(To do):
In the records below, begin at the line containing "[TwitterX] (105, 1115)" and end at the line containing "Search (1657, 613)"; quote every line in that span exactly, including both boundary lines, and no others.

Extracted data entries
BEGIN

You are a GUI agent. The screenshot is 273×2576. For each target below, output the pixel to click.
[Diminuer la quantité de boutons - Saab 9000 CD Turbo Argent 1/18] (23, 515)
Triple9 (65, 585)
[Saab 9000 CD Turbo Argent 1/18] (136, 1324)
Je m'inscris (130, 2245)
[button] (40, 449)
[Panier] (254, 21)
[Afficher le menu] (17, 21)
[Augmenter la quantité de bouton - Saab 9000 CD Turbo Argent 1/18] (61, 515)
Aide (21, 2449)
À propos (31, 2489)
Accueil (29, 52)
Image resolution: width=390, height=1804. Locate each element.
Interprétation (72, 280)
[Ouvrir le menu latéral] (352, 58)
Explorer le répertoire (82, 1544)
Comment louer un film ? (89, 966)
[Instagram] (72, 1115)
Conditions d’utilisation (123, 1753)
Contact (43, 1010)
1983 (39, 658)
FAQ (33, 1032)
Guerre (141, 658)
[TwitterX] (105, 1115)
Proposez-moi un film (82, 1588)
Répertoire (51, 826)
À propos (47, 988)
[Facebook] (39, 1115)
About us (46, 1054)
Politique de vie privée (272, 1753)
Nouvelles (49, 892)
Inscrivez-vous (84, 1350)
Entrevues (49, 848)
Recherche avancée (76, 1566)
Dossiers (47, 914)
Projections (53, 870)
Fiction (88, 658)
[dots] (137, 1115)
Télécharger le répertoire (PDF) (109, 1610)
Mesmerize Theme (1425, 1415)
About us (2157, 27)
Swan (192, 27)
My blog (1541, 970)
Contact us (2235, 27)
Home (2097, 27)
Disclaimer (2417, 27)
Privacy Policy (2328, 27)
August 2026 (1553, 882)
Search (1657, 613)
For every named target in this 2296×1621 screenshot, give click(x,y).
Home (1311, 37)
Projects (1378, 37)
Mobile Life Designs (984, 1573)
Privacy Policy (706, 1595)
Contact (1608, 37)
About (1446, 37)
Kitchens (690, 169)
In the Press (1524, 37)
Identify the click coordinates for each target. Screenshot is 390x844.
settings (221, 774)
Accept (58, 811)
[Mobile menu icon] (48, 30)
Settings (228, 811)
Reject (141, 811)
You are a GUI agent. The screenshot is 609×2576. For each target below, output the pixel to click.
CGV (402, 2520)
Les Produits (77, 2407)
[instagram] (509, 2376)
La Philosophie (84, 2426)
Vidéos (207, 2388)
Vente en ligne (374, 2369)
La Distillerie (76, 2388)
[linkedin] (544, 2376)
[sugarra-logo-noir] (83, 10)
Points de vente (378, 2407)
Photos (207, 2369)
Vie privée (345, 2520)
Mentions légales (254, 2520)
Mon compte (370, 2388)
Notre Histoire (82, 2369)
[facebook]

END

(Result):
[TwitterX] (105, 1115)
Proposez-moi un film (82, 1588)
Répertoire (51, 826)
À propos (47, 988)
[Facebook] (39, 1115)
About us (46, 1054)
Politique de vie privée (272, 1753)
Nouvelles (49, 892)
Inscrivez-vous (84, 1350)
Entrevues (49, 848)
Recherche avancée (76, 1566)
Dossiers (47, 914)
Projections (53, 870)
Fiction (88, 658)
[dots] (137, 1115)
Télécharger le répertoire (PDF) (109, 1610)
Mesmerize Theme (1425, 1415)
About us (2157, 27)
Swan (192, 27)
My blog (1541, 970)
Contact us (2235, 27)
Home (2097, 27)
Disclaimer (2417, 27)
Privacy Policy (2328, 27)
August 2026 (1553, 882)
Search (1657, 613)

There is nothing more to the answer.